__Problem to work on__.
If a line in the material below has the word "Legal", copy it.

********************

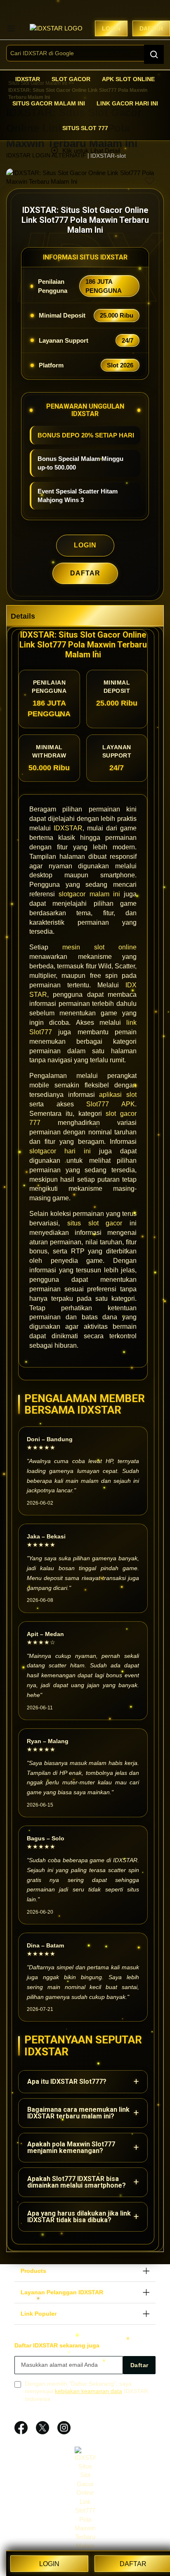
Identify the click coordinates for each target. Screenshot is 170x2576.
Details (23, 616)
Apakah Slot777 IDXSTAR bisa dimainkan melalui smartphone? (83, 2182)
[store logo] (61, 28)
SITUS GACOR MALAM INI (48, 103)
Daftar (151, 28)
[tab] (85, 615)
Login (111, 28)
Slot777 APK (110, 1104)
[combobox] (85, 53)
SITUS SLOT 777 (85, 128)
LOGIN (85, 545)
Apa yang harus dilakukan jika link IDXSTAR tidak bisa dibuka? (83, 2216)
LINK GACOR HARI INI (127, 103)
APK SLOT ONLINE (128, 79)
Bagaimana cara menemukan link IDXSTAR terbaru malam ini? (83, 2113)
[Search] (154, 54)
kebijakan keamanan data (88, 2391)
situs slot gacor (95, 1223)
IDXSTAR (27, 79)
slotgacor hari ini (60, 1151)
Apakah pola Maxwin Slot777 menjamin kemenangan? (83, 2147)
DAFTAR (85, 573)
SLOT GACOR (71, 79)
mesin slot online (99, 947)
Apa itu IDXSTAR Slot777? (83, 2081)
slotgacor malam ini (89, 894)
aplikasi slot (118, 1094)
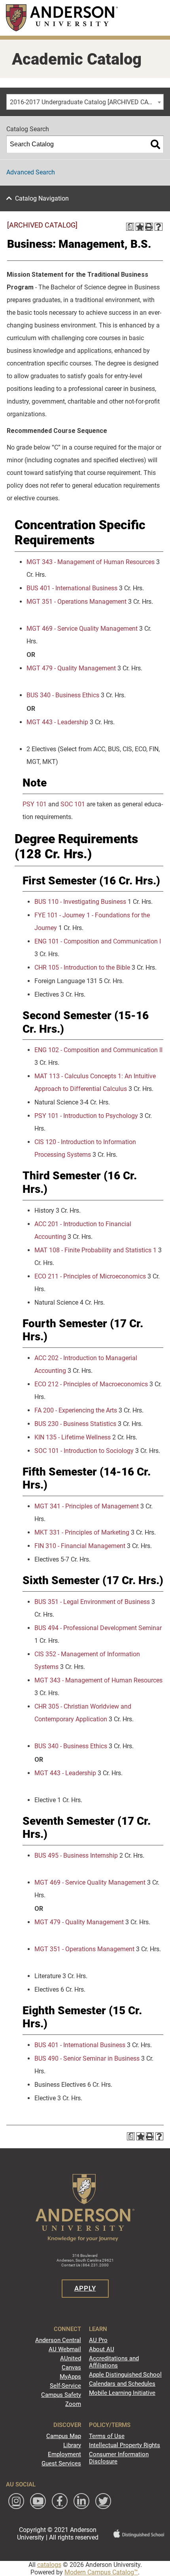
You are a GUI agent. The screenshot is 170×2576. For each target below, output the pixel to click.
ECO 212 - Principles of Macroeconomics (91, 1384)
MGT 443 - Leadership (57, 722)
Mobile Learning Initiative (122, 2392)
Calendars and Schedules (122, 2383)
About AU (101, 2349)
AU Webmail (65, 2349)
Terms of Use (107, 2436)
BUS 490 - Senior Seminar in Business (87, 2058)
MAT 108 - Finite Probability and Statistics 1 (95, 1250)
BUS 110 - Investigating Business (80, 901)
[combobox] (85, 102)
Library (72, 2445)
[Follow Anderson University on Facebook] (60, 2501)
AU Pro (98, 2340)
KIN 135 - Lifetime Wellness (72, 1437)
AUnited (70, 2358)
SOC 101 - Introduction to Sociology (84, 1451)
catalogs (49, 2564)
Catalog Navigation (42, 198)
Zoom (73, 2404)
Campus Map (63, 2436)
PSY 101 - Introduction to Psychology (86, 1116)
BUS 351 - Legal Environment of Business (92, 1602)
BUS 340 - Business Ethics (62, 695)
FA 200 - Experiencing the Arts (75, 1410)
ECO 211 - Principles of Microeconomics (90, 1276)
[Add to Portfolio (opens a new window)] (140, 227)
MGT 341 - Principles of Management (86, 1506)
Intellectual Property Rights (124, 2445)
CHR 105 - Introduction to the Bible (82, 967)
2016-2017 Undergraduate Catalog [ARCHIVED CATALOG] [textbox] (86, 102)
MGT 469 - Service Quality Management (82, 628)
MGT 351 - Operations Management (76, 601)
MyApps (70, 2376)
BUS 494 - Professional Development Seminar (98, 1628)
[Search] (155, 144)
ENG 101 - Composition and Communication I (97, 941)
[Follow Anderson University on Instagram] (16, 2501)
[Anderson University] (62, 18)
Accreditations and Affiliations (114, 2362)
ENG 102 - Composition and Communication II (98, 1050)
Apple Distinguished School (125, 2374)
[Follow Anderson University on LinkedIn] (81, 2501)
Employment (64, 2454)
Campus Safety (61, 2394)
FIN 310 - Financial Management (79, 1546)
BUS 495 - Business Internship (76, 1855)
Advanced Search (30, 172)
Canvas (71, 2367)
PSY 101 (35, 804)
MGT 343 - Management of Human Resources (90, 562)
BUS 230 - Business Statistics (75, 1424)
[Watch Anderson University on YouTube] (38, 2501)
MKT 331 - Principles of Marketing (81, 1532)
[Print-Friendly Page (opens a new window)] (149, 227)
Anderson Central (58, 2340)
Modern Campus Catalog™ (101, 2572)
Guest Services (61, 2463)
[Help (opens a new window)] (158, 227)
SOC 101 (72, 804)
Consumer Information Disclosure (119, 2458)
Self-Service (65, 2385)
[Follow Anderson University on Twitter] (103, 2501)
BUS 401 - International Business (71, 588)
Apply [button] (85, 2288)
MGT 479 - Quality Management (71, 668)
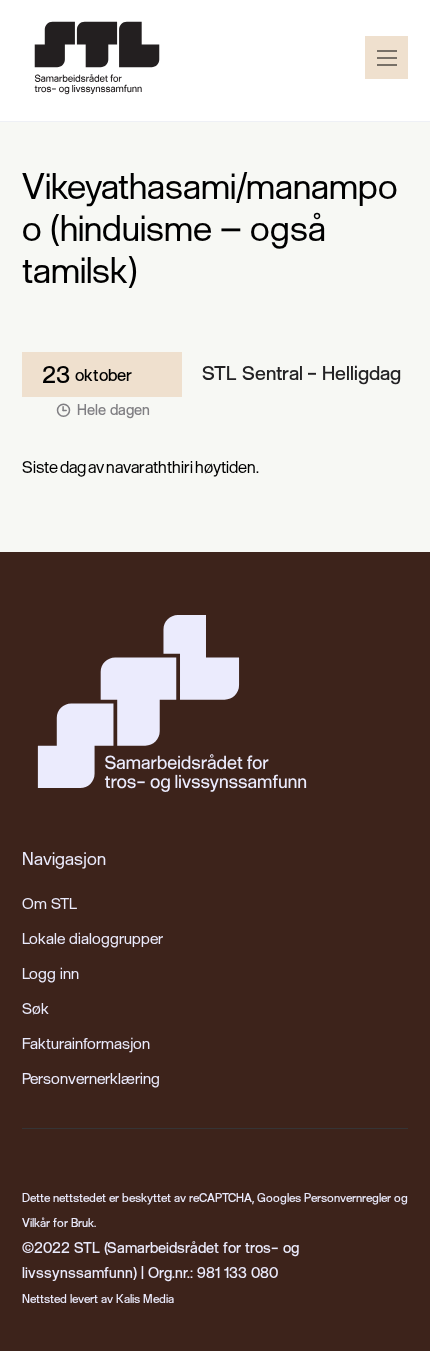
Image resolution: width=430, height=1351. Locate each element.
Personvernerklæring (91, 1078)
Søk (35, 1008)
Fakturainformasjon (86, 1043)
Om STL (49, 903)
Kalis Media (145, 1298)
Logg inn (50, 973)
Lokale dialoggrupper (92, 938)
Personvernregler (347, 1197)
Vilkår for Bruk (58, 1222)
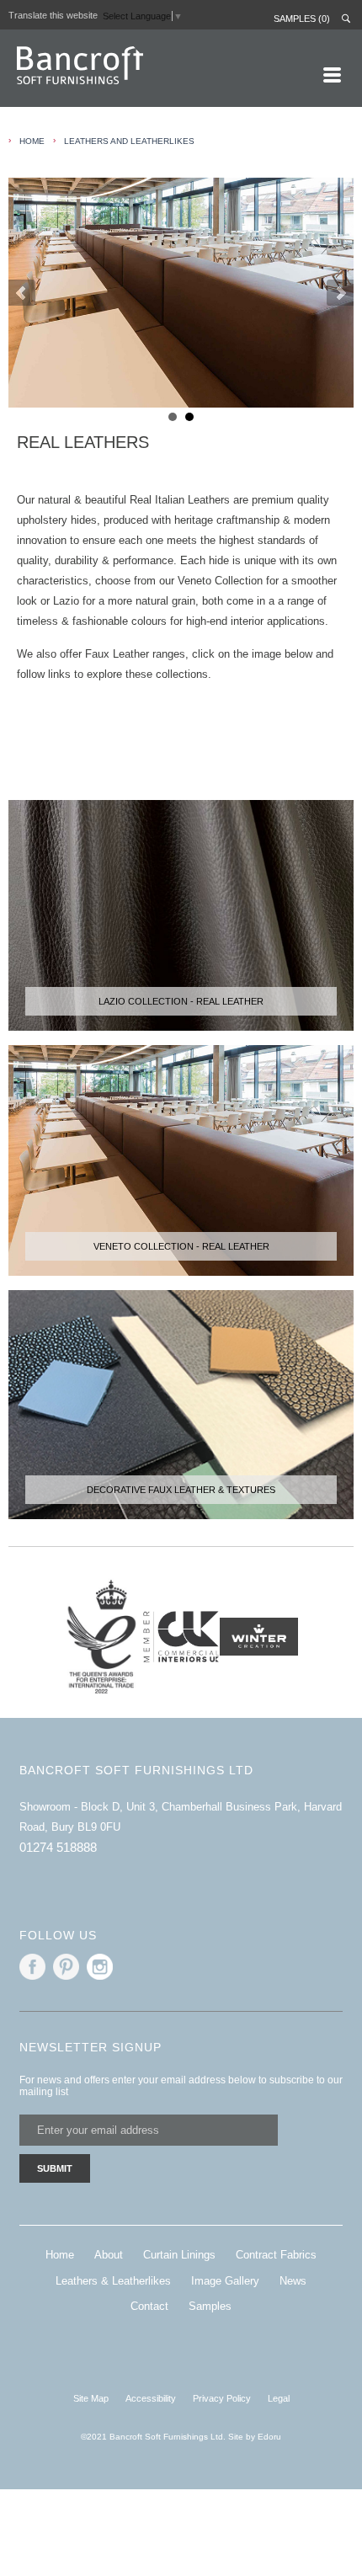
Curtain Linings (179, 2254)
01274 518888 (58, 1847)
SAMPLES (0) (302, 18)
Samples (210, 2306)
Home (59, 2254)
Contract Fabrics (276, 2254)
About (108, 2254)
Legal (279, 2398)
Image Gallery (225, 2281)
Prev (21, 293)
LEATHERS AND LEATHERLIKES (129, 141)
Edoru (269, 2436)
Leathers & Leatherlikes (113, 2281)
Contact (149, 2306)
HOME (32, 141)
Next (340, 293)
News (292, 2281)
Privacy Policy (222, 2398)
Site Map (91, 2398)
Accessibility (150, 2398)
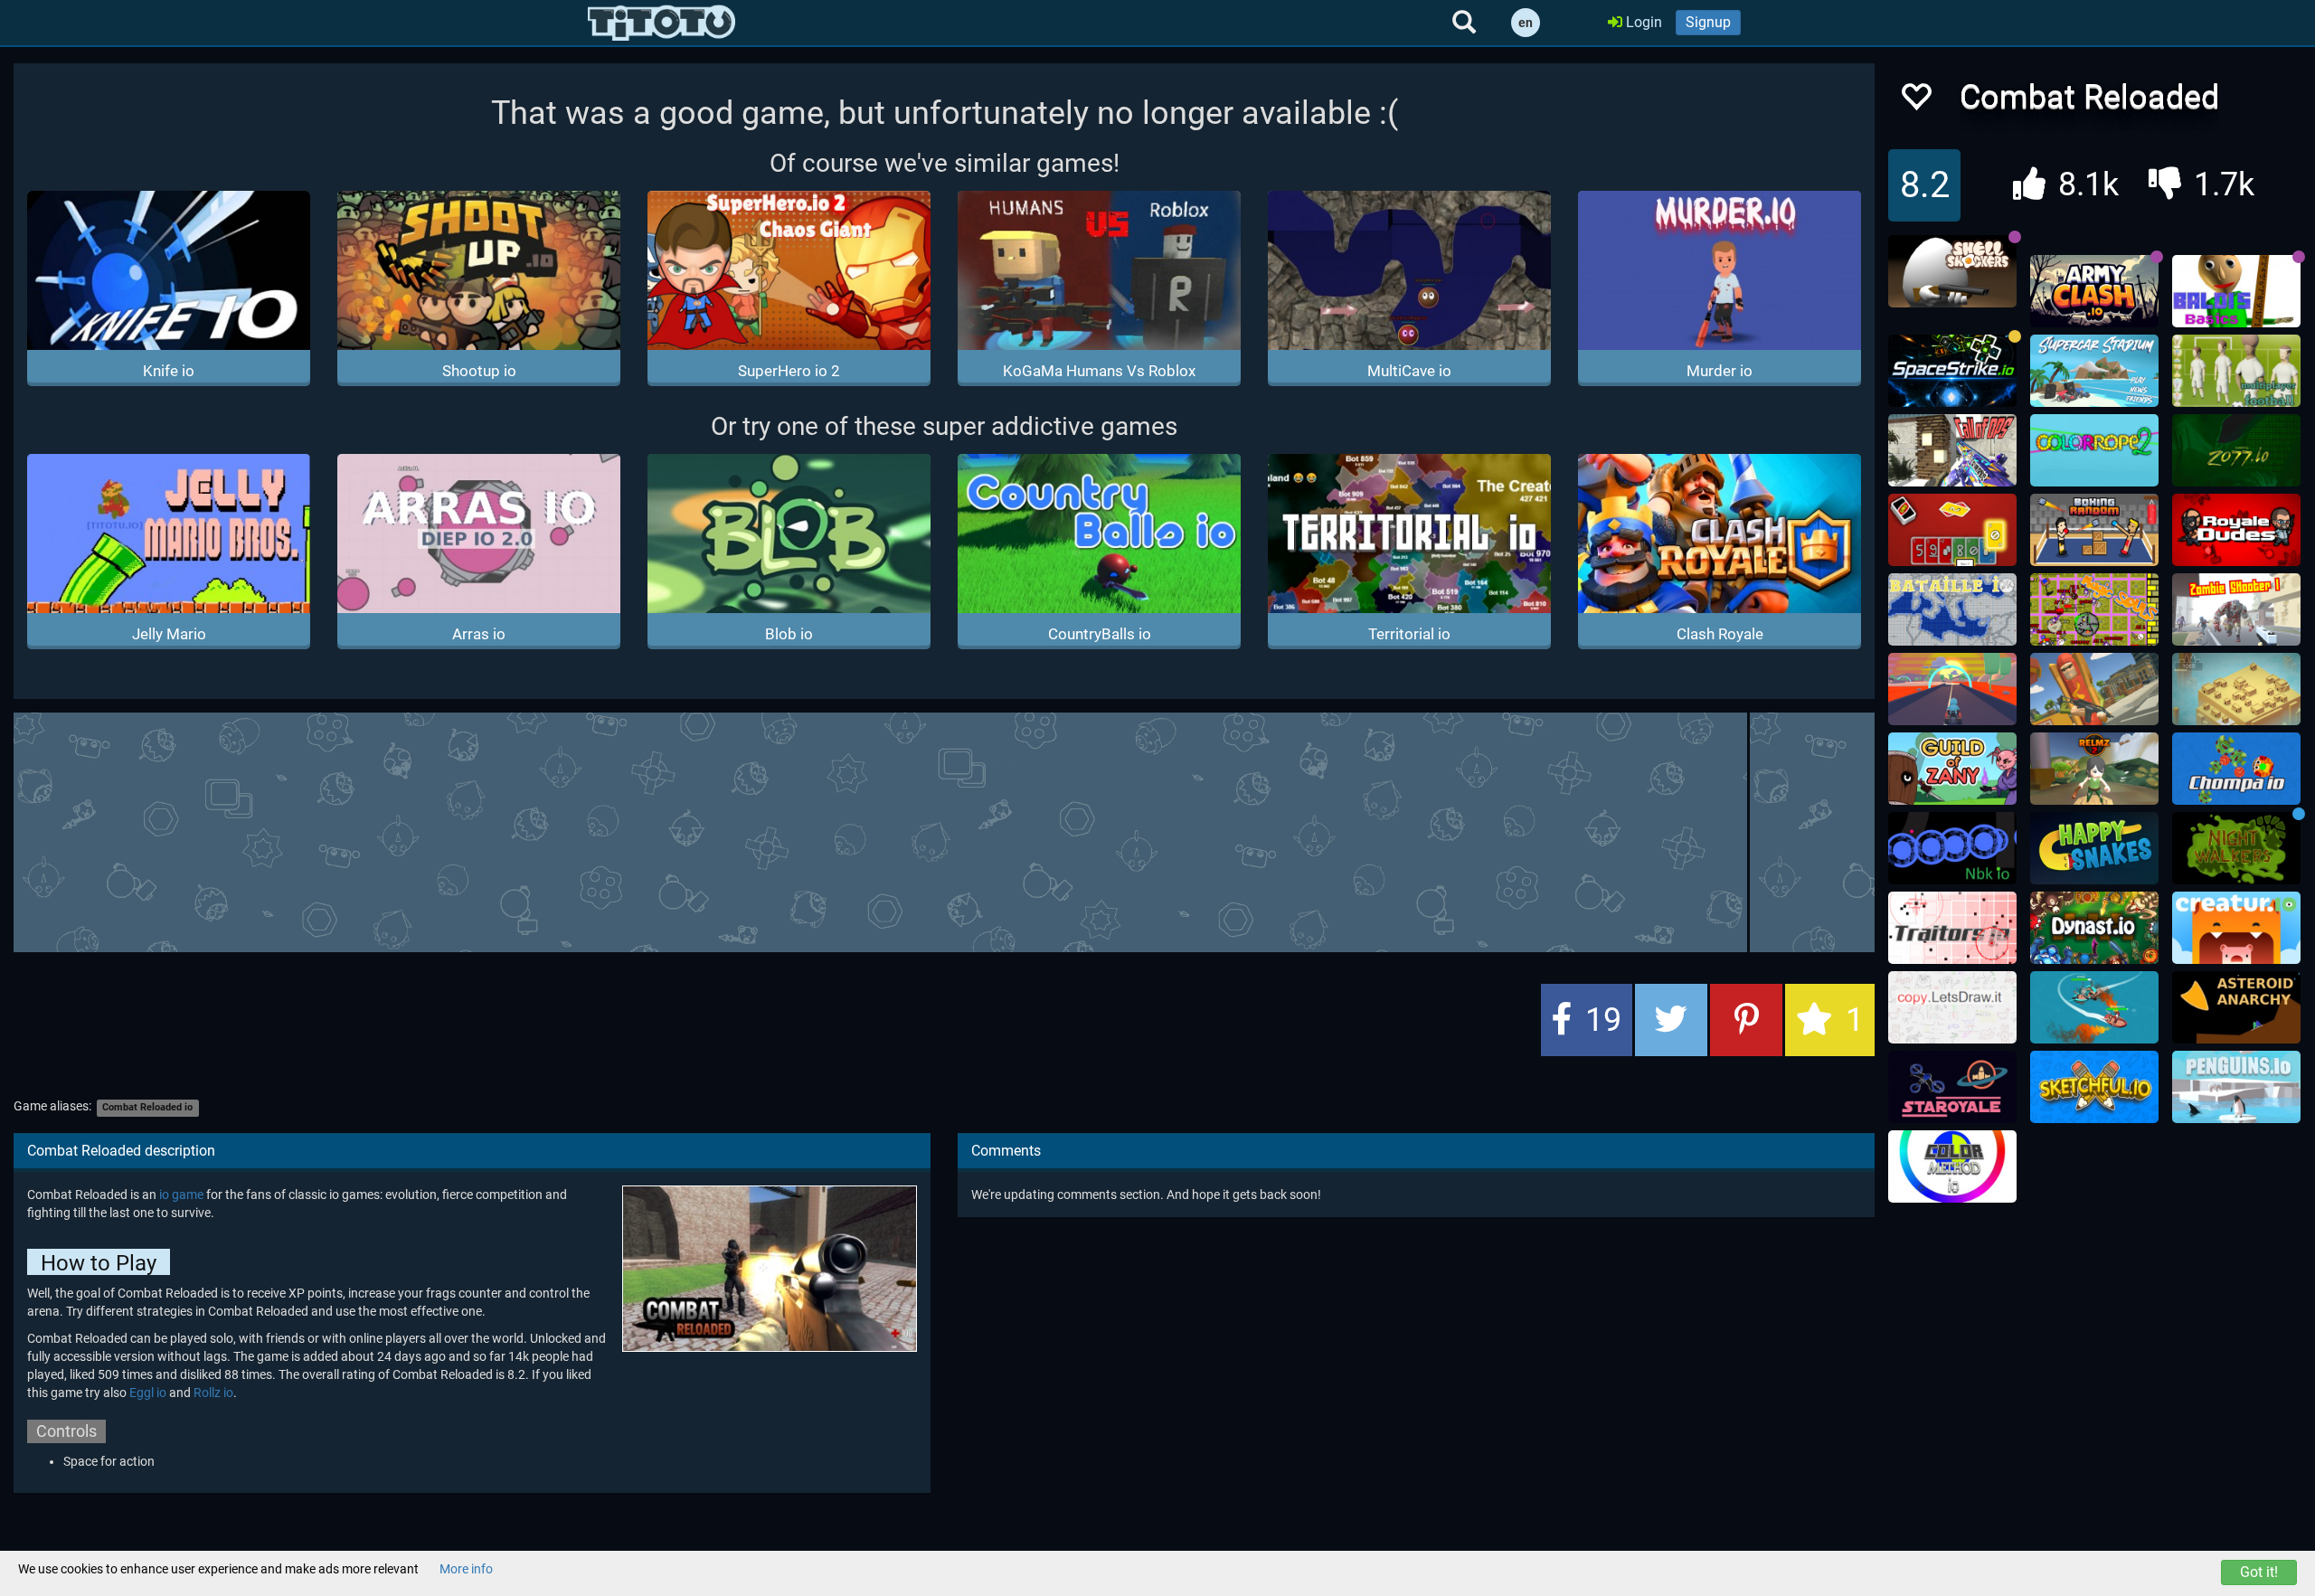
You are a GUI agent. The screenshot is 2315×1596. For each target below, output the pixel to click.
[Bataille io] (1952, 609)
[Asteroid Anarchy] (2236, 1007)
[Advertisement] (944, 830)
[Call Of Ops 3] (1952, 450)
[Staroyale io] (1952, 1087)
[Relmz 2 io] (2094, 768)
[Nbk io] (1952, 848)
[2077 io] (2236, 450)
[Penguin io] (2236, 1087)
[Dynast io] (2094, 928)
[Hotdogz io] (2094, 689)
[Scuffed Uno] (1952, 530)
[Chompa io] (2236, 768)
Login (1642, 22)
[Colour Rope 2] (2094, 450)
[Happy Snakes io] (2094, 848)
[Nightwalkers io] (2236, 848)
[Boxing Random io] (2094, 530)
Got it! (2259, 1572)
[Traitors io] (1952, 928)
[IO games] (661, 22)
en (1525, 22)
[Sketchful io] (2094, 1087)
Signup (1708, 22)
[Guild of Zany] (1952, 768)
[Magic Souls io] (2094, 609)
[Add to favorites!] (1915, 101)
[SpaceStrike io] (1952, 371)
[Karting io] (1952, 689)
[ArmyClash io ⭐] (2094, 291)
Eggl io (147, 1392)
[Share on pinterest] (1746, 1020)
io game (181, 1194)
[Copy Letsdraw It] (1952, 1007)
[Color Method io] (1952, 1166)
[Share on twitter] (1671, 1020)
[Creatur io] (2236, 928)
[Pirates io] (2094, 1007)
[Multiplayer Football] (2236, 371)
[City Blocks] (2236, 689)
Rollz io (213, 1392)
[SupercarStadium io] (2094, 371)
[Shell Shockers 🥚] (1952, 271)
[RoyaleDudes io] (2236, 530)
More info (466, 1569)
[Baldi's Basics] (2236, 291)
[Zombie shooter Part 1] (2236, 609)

********************

__Result for this exercise__.
BUS 351 - Legal Environment of Business (92, 1602)
Legal (279, 2398)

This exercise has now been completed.